Quand j’ai cédé, avec plaisir, il y a quelques années, à l’invitation d’une organisation culturelle égyptienne installée à la célèbre ville des tombes royales de la vallée des rois pharaons, Louxor, pour participer à un colloque international sur «la souveraineté culturelle», je me suis interrogé sur la signification d’un tel choix, alors que les défis d’un monde en mutation sont nombreux. Depuis des décennies, les colloques sur cette question se sont multipliés sans empêcher les dérives dangereuses qui, lorsqu’elles se produisent, jettent l’opprobre sur les organisateurs de ces colloques et accroissent l’ampleur de la défiance.
Le débat a mal commencé. J’ai essayé d’expliquer ma position critique envers le choix de cette question éminemment idéologique pouvant être source d’incompréhension. Ces rencontres me donnent parfois l’opportunité de «débloquer» certaines situations. J’étais convaincu qu’un chercheur ne doit jamais céder à la manipulation idéologique. Au contraire il doit, avant tout, questionner le thème, puis en donner une interprétation cohérente, vraisemblable, sans dommage pour l’idéal de l’objectivité.
Comme souvent dans l’histoire des colloques, la montée des extrêmes s’accompagne d’un effet miroir. À la radicalisation des chantres de la souveraineté, attachés à une fixation protectionniste, répond celle des mondialistes, dont le glissement exagéré à droite et les positions très libertaires tranchent avec les méthodes académiques traditionnelles.

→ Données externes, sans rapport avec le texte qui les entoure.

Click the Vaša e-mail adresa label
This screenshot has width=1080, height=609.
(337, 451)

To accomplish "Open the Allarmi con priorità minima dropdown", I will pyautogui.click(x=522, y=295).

Face à l’ampleur des surenchères, j’ai jugé nécessaire d’intervenir en vue de clarifier les choses et d’aborder de façon réaliste le concept de «souveraineté culturelle» en tenant compte bien évidemment des évolutions intervenues au niveau de la signification du concept de «souveraineté» en général et de «souveraineté culturelle» en particulier et les mécanismes qui doivent être mis en œuvre pour que l’exercice du pouvoir souverain embrasse la culture, domaine hautement symbolique et particulièrement exposé aux influences, aux ingérences et aux convoitises extérieures.
Les États-Unis, première puissance mondiale, n’ont-ils pas accusé la Russie d’ingérence inadmissible dans l’élection présidentielle américaine en 2016, ce qui signifie atteinte aux valeurs démocratiques qui font partie intégrante de la souveraineté culturelle américaine ? l’Union européenne, puissant groupement économique régional, n’a pas été impuissante à s’opposer à l’hégémonie linguistique, artistique et culturelle américaine ?
Si les grandes puissances et les grands groupements régionaux se plaignent des atteintes portées à leur «souveraineté culturelle», donc à leur autonomie de décision dans ce domaine, que dire alors des petits pays ?
Pourrait-on, dans ce contexte, sauvegarder la spécificité culturelle ? Ou, autrement dit, pourrait-on posséder une autonomie culturelle alors que tous les pays sont contraints d’ouvrir leurs frontières à une concurrence mondiale inéquitable ?
L’ouverture culturelle n’est ni une bénédiction ni une malédiction. C’est un état de fait que la télévision, le satellite, le numérique, les réseaux sociaux portent, tous, en germe. Rien ne lui échappe, et les adversaires les plus acharnés de cette ouverture eux-mêmes se meuvent dans son champ.
Devant cette évidence, on n’a plus le temps de se fourrer la tête dans le déni. Donc, un colloque sur la «souveraineté culturelle» a de quoi prêter à controverse, mais il est significateur d’un climat de surenchère, avec ses règlements de comptes et la paranoïa de ses acteurs.